- **STUDY QUESTIONS**:
**a)** From the article about PTSD discrimination below, reproduce word for word the passage that opens with "It might.  A" and ends with "to address it.".
**b)** Extend the article about PTSD discrimination below by writing what comes after its final sentence.

- **DOCUMENT TEXT**:
Is it Discrimination to Call Someone a Psycho?

Posted on March 28, 2018
Is it Discrimination to Call Someone a Psycho?

the situation

An employee is a veteran who suffers from PTSD.  His supervisor refers to him as a “psycho” to some of his co workers on a number of occasions. Could this constitute discrimination?

the ruling

It might.  A manufacturing company based in Wyoming recently settled a case with the EEOC which involved similar allegations, agreeing to pay $75,000, along with some other relief.  EEOC v. Mine Rite Technologies LLC, Case No. 2:17-cv-00063.

Jason Kaufman served in the United States Army for about seven years, a year of which was in Iraq.  Three years after he was honorably discharged, he began working for Mine Rite as a welder.  Kaufman suffers from PTSD.  According to the EEOC’s lawsuit, one of Kaufman’s coworkers who ended up becoming his supervisor regularly called him a “psycho” and referred to Thursday as “Psycho Thursday” because that is when Kaufman had therapy appointments for treatment for his PTSD. The owners of Mine Rite knew of his supervisor’s conduct and did nothing to address it.

- **MATERIAL SHOWN**:
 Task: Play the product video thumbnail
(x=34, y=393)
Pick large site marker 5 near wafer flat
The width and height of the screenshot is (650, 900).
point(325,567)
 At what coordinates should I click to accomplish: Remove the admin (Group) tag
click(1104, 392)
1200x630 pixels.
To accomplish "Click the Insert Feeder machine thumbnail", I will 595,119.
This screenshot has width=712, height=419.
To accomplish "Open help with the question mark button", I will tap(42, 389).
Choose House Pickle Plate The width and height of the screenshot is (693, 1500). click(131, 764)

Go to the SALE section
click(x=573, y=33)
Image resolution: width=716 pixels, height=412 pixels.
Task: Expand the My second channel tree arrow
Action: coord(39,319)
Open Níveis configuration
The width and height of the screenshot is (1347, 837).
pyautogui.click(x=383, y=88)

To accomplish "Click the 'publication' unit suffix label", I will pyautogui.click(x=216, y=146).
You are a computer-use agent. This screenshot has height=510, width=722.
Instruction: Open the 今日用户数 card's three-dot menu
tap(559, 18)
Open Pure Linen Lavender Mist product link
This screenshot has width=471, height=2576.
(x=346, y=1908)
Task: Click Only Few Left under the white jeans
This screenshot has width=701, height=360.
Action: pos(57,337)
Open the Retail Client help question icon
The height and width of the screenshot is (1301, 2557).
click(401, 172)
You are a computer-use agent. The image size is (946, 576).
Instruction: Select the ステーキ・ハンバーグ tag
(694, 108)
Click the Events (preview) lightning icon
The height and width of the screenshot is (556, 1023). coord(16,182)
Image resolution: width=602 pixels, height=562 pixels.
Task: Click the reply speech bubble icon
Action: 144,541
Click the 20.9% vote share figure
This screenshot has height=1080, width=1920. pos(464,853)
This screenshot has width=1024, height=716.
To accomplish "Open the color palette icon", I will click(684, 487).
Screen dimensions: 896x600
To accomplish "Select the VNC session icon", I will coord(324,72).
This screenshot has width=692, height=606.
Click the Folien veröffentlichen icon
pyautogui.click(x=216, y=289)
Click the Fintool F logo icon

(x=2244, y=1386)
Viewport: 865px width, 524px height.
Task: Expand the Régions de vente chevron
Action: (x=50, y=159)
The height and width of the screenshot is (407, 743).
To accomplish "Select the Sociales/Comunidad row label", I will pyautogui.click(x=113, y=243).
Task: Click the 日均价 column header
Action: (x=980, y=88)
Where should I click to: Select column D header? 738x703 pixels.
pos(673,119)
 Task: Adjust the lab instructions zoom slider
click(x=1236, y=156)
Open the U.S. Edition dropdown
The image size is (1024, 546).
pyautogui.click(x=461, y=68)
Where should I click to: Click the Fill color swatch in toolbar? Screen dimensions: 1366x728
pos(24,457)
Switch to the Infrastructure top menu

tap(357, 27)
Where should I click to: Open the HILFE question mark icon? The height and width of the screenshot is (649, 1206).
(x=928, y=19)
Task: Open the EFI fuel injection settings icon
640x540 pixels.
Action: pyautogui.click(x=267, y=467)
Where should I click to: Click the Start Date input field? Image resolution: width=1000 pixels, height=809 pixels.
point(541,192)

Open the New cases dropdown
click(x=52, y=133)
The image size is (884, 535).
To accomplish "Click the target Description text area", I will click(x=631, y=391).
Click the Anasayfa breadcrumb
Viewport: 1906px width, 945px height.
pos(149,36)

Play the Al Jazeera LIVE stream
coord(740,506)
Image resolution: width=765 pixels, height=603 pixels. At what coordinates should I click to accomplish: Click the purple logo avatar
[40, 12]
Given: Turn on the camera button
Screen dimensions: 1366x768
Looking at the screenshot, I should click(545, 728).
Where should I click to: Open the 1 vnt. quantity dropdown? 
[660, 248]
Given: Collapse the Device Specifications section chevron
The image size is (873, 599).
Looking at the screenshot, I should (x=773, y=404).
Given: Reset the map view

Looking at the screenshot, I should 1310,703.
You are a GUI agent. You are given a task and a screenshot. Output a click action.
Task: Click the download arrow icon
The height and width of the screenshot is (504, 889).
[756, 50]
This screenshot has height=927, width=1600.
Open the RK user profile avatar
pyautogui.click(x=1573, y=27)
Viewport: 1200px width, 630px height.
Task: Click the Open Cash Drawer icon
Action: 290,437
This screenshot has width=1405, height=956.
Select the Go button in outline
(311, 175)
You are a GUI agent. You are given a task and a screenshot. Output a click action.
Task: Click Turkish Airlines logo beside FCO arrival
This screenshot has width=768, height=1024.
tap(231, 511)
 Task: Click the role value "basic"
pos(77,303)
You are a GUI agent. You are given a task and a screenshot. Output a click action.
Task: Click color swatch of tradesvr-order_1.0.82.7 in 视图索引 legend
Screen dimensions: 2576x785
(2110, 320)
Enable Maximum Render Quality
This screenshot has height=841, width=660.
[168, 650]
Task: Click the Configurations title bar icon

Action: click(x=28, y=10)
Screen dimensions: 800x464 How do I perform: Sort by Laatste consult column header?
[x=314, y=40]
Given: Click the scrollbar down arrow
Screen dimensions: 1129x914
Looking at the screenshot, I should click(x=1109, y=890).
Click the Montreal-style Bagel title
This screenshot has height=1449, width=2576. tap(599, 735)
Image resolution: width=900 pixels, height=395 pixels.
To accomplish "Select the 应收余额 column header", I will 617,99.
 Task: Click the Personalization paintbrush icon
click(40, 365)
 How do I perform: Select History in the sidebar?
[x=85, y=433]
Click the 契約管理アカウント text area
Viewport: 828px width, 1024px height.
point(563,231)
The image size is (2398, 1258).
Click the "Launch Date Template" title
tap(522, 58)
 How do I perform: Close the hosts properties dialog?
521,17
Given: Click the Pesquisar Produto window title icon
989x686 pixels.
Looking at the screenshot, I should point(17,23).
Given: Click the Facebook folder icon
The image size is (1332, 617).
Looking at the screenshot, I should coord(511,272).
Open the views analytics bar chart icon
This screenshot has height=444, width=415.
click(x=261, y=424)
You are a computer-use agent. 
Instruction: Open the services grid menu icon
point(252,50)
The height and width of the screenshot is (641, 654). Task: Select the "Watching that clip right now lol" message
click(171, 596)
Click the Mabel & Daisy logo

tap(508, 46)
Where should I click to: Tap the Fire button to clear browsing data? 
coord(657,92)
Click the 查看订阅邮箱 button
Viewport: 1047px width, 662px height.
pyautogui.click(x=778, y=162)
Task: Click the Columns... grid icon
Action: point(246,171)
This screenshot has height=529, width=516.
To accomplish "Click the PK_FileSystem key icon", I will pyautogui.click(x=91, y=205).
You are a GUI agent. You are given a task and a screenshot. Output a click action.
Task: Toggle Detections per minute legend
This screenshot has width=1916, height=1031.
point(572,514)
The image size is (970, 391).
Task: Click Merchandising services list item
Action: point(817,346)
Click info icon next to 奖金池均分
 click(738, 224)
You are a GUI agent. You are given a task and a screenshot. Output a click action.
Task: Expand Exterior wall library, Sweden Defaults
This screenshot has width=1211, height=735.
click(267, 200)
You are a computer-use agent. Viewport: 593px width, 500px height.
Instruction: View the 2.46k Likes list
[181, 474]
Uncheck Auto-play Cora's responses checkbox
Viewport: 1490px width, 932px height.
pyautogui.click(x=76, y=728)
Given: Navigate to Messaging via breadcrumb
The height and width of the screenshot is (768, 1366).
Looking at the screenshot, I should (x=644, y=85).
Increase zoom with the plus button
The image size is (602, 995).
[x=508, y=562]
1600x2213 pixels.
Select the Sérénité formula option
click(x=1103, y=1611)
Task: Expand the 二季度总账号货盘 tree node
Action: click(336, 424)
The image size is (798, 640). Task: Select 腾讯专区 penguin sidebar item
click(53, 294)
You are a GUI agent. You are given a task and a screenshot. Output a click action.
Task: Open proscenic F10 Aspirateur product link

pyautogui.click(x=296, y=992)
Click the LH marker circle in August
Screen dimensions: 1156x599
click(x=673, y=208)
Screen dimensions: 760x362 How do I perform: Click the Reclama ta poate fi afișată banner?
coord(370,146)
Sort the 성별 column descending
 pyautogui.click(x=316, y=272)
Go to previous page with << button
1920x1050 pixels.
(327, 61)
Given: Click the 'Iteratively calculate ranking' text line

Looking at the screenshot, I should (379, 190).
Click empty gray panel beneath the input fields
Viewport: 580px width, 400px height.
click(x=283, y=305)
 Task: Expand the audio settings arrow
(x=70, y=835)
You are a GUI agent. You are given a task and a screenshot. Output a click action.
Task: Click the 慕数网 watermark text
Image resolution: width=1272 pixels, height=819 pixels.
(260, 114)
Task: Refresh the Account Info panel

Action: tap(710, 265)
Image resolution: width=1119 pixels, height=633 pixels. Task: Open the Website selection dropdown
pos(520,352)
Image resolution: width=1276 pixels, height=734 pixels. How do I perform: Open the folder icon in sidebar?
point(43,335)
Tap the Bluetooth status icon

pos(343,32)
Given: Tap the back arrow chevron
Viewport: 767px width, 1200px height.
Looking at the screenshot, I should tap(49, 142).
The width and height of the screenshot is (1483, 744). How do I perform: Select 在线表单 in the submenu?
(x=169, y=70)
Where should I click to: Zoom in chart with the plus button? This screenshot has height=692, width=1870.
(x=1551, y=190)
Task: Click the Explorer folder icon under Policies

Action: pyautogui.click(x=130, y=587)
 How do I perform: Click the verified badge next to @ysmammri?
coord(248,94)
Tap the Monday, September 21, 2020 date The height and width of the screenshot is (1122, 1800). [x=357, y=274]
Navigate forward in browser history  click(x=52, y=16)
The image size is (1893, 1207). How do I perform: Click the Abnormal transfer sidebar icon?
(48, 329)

- **EXERCISE RESULTS**:
**a)**
It might.  A manufacturing company based in Wyoming recently settled a case with the EEOC which involved similar allegations, agreeing to pay $75,000, along with some other relief.  EEOC v. Mine Rite Technologies LLC, Case No. 2:17-cv-00063.

Jason Kaufman served in the United States Army for about seven years, a year of which was in Iraq.  Three years after he was honorably discharged, he began working for Mine Rite as a welder.  Kaufman suffers from PTSD.  According to the EEOC’s lawsuit, one of Kaufman’s coworkers who ended up becoming his supervisor regularly called him a “psycho” and referred to Thursday as “Psycho Thursday” because that is when Kaufman had therapy appointments for treatment for his PTSD. The owners of Mine Rite knew of his supervisor’s conduct and did nothing to address it.

**b)**
Mine Rite ended up settling the case, agreeing to pay Kaufman $75,000 in backpay and compensatory damages.  Mine Rite also agreed to give Kaufman a positive reference and issue him an apology letter. Additionally, Mine Rite agreed to establish policies related to disability discrimination, provide training to all employees, including non-managerial employees and supervisors, about the ADA and disability discrimination, and discipline Kaufman’s supervisor.

the point

In this case, the supervisor who made the statements at issue was initially one of Kaufman’s coworkers. This case illustrates the importance of training employees on issues related to discrimination, particularly when they take on supervisory responsibilities.  Additionally, the fact that the owners of the company knew of this harassment and did nothing is crucial.  Employers cannot ignore complaints such as these.  Employers must swiftly take action when supervisors are using any sort of terms that have a connection to an employee’s mental or physical medical condition.